[WHAT YOU SHOULD DO]: Starting at the line that holds "info@chucksconvertibleparts.com (1054, 513)" and stopping at the line that holds "July 2021 (8, 2170)", restate the records below word for word, with both of those lines included.

[DATASET RECORDS]:
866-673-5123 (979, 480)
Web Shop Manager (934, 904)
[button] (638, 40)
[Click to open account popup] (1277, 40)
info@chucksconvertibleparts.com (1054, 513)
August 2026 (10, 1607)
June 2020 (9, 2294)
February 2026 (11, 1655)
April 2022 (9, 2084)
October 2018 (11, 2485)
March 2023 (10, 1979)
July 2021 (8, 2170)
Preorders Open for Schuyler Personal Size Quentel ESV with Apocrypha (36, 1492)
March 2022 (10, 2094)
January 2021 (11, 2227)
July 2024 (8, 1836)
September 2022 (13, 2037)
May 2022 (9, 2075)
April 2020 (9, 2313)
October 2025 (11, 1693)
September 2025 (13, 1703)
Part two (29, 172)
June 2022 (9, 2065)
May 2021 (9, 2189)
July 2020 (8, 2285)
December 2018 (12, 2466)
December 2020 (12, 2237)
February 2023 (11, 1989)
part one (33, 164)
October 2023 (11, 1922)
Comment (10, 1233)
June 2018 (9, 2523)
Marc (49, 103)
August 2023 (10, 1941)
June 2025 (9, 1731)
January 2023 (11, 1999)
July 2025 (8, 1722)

[EXERCISE RESULT]:
info@chucksconvertibleparts.com (1054, 513)
August 2026 (10, 1607)
June 2020 (9, 2294)
February 2026 (11, 1655)
April 2022 (9, 2084)
October 2018 (11, 2485)
March 2023 (10, 1979)
July 2021 (8, 2170)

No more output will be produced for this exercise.